Corinne Settle, SSAT Senior Education Lead, writes honestly about her own mental health journey.
In the last 20 months I have written honestly about my own mental health journey. I’ve been quiet for a while, because, like for so many of us it’s been really tough. But like so many, I compare my challenges with others and feel I really shouldn’t complain or bother others about it. Hiding away feels easy and safe, but it can become a habit which isn’t always healthy. That narrator inside your own head doesn’t always speak the truth. Mine can be vicious.
My role here at SSAT means I have the incredible privilege of speaking to teachers and school leaders across the UK and beyond. Many of the teachers I have spoken to have commonly used one word to summarise this time – hell. Not the word I expected, but an honest and explicit summary of what has and is still being survived. We have all been through so much in our personal and professional lives.
I have had emails from colleagues whose challenges have had me in tears, yet each and every day they return to the classroom, often too quickly after bereavement and trauma, to support and educate the learners they care for deeply. I know from personal experience that this can be a very welcome distraction from overwhelming personal pain. But time and space are needed for healing. You need to choose to make the time now, not later. If you leave your body to decide when this is, it will be at the most inconvenient time, and you can’t just ‘push through’ it.
In my first blog I wrote about the need to take the superhero pants off and put yourself first. I look back now, that blog was published in March 2020. Wow, none of us could ever imagined what was to come when I talked about teachers being superheroes. But I do feel that the word has lost its meaning. Teachers are a thousand incredible words and superhero really doesn’t cover it; it doesn’t come close.
My last sentence in this first blog was “Look after yourself first, before helping others, so we can make the biggest difference for our families, students and community.” Over the course of the last 20 months, you have made an amazing difference. Please don’t doubt this for a second. But I expect that this, for many, has been at a cost to your health and well-being.
First aid: help given to a sick or injured person until full medical treatment is available.
We all have our own version of first aid when we are struggling and this has been what has got us through. We now need to move beyond this, together, outside of our own heads. As we look towards Christmas, I would ask you to do one thing. Be your own superhero, your own champion, be a giver to yourself. Not just for a five-minute break or a pamper session. Commit to yourself something bigger.
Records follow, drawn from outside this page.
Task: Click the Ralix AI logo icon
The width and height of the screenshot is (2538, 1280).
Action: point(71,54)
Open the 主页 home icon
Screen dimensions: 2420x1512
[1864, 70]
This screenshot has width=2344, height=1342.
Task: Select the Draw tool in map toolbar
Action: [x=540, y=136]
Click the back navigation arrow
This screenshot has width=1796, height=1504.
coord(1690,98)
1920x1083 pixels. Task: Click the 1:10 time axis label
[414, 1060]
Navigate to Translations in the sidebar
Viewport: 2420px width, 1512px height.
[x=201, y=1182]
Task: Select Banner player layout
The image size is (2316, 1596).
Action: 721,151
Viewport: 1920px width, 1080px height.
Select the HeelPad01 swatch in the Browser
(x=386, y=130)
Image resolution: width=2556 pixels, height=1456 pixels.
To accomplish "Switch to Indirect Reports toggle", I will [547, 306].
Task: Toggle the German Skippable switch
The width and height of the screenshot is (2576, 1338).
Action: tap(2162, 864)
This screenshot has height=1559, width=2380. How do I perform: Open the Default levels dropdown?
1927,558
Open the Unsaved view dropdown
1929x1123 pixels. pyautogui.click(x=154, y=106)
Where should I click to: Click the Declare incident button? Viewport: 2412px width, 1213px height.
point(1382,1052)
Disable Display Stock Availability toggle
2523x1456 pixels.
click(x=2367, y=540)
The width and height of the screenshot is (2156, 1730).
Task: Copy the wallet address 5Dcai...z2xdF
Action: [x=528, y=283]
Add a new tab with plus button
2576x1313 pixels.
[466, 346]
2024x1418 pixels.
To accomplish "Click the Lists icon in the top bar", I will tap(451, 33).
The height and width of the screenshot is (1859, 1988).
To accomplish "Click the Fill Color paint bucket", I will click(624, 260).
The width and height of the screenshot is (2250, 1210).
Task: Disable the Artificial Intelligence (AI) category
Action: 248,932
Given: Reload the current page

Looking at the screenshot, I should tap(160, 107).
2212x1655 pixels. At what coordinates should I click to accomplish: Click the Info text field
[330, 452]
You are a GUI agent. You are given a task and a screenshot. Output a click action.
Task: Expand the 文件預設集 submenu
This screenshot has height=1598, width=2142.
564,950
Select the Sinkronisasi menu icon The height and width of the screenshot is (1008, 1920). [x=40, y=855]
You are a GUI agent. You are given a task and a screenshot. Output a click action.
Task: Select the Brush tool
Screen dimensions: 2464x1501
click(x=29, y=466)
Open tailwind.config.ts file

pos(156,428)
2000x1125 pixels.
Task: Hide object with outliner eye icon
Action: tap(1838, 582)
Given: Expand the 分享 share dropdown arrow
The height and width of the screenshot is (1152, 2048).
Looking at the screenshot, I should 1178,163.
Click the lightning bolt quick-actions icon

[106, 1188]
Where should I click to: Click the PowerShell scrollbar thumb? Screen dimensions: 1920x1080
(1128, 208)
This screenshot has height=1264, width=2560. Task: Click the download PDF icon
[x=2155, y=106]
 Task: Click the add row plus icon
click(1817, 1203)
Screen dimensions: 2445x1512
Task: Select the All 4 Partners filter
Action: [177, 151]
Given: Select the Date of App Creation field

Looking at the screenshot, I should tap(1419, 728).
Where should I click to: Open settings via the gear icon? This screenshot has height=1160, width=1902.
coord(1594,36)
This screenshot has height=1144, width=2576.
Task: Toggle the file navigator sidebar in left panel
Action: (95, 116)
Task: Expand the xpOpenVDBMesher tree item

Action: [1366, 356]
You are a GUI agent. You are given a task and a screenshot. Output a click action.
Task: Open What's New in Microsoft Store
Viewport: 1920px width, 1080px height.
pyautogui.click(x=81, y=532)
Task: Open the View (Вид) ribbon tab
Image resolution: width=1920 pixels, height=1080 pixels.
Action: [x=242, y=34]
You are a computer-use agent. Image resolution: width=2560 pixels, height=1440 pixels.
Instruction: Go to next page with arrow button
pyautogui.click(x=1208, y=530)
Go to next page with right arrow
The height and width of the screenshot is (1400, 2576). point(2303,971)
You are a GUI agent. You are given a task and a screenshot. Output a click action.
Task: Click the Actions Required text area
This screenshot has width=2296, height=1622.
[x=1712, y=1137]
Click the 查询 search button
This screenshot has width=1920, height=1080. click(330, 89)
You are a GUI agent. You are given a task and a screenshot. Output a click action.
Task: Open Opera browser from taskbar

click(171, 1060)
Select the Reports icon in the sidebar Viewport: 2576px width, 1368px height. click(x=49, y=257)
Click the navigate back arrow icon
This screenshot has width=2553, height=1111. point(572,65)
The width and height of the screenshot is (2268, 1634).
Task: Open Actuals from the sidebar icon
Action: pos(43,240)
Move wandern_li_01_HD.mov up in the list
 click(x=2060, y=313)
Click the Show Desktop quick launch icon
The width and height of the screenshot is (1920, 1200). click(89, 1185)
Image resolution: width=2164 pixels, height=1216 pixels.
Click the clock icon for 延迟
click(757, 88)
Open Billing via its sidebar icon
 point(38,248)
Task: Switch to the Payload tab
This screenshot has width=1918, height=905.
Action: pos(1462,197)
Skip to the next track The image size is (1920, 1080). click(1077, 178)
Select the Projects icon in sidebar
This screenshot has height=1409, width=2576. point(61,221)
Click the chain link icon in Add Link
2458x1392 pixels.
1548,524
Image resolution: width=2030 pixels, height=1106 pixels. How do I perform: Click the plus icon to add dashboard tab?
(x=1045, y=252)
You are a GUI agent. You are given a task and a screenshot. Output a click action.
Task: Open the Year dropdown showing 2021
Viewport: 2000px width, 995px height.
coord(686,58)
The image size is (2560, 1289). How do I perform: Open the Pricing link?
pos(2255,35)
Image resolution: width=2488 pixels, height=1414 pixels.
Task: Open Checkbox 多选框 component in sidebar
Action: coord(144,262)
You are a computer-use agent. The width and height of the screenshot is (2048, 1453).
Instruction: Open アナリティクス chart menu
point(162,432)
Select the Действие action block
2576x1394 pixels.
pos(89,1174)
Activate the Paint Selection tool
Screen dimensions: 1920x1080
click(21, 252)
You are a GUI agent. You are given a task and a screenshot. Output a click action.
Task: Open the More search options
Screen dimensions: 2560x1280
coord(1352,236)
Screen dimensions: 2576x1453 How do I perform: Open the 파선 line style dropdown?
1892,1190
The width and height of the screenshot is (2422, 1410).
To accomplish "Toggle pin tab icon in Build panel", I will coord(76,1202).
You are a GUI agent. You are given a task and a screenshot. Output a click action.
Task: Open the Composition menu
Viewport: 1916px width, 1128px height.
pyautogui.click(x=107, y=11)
Please don’t lie to yourself and let that narrator say that it will be ok, ‘I just need to get to Christmas’. Over two-years ago at the very end of the longer summer break, I broke and I didn’t see it coming. This is one of the hardest journeys I have had to take sitting alongside bereavement and miscarriage.
What do you need now for you right now?
In my second blog, I talked about keeping myself first, the hard bit. Now over a year and half later I am still working on this, moving slowly forward. In this blog I shared the Wheel of Life. This activity has had a lasting impact. We do have a finite amount of energy and it can’t all be given to others; we must keep some for ourselves. I also shared some strategies that have supported me in this process of moving forward.
Plan for rest
If you are tired and exercise has gone by the wayside, don’t ask yourself “why am I so lazy”. Ask the question “why does my body need so much rest right now?”
Rest for many will not be packing out your Christmas diary with dashes around the country visiting and catching up with family and friends. There needs to be balance between seeing those you love and caring for yourself. After not being able to have a proper Christmas last year, the temptation is to go all out this year. Take a minute to ask the question, what’s best for you? What do you need now (other than a lottery win)?
Right now, for me, I am working on comparison, or more importantly stopping it. Comparing myself with others leaves me paralysed. It takes away a bit more of that finite energy that I must spend on myself and it makes that negative voice a lot louder. I have discovered open water swimming and am loving it even more as the temperature drops. I come out of the water with a sense of achievement, a beaming smile, and numb feet! I have created a playlist called ‘shush you’. A selection of songs to hush that inner critic and remind me of the incredible strength I have and the unwritten wonders yet to come.
I have got this; you have got this.
Focus on you, reach out to loved ones, talk. What matters to you matters to them.
Carol Holmes on said:
Thanks for this Corinne, I do give myself a hard time about sitting down doing nothing, your words have made me question this, I now understand that allowing myself to rest gives me time to grieve and avoid being overwhelmed with my emotions.